Il terzo aspetto è la strumentalizzazione della faccenda. Tutti fin da subito si sono manipolati a vicenda. Essere vittime può diventare una professione remunerativa e non sorprende che Malika abbia assunto un ufficio stampa: la televisione cercava l’emozione, gli spettatori cercavano l’indignazione, i politici cercano un caso simbolo. Alessandro Zan aveva inizialmente commentato la vicenda così: “È chiaro che se una legge fosse già in vigore scatterebbero le aggravanti”. Malika ha accettato di diventare la portavoce dei disgraziati gay (“Spero di essere una delle portavoci all’altezza di sostenere questa battaglia contro le discriminazioni di genere”) e ora si ritrova a difendersi contro chi l’accusa d’aver gettato un’ombra sulla causa. Eppure il Ddl Zan era già implicitamente messo in discussione dalla felicità, quando dal nuovo appartamento e dalla nuova vita dichiarava: “Per me è come rinascere”. Se per risolvere i torti subiti sono bastate una raccolta fondi, un cane e un terrazzo significa che più che la Zan ti serve il reddito d’omofobia.

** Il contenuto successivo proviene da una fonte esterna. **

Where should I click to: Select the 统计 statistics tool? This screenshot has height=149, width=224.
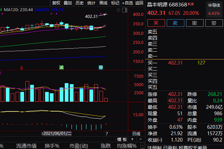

Carriera finita? Non sono un mago ma è improbabile, abbiamo la memoria corta, finché hai qualcosa da dire avrai qualcuno che ti segue, e poco importa se a intrattenerci prima era la sofferenza e ora è una polemica. L’attenzione è valore. Se impara a gestire la propria immagine e non viene scaricata dal mondo omosessuale potrà aspirare a lavorare in televisione (attenta però, ogni concorrente di reality sa bene che i soldi di un’ipotetica vittoria li deve donare…). Ma per il momento siamo nel bel mezzo di una crisi, e quindi occorre un tono conseguente: “Onestamente non mi aspettavo così tanta cattiveria, soprattutto da parte delle persone che prima mi hanno aiutata”. Ora chi avvia una colletta contro i messaggi d’odio lasciati da chi voleva difenderla dall’odio?